重金属酸性雨が降りしきる夜。照明の明るさを絞った寝室で、グラスキャットはネコめいて丸まり、寝込んでいた。……今日はトラベラーと一緒にインテリア・ショップに行き、目当てのクッションを買うはずだったのだが、折悪しくグラスキャットが風邪を引いたため「それは休め」とトラベラーが予定を取りやめたのだ。

『それ以上悪化しないように、大人しく家で寝てなさい。わかったね』トラベラーはそう言って通話を切ってしまった。グラスキャットはなんだか寂しい気持ちになった。

いつもトラベラーは何かと家に来たり、行動を共にしたがる。世話を焼きに来たり、かと思えば「焼かれ」に来たりもする。さらに、体調を崩した時には、知らせてもいないのに差し入れを持ってくる。

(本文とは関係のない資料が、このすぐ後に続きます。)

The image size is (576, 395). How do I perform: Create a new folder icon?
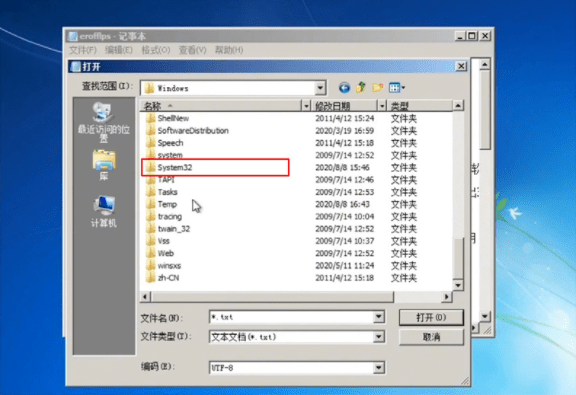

盗聴器や発信機の類でも仕掛けられているのだろうか?無論、そんなはずはない。彼女がそういうことをする必要がないのは分かっている。だが、もしかしたら、と、風邪をひいて弱った頭はネガティヴな想像力を働かせ、存在しないであろう悪意を見つけようとしてしまう。

「ウウー……」グラスキャットは小さく呻き、ベッドから起き上がった。ベッドを降りるのは今は無理そうだ。「ウウーッ……」せめて水分を摂ろうとしたが、ペットボトルは空だ。「ウウー……」空腹も手伝って、本格的に寂しくなってきた。トラベラーはオフのタイミングを合わせて行くはずだったから、彼女もオフのはずだ。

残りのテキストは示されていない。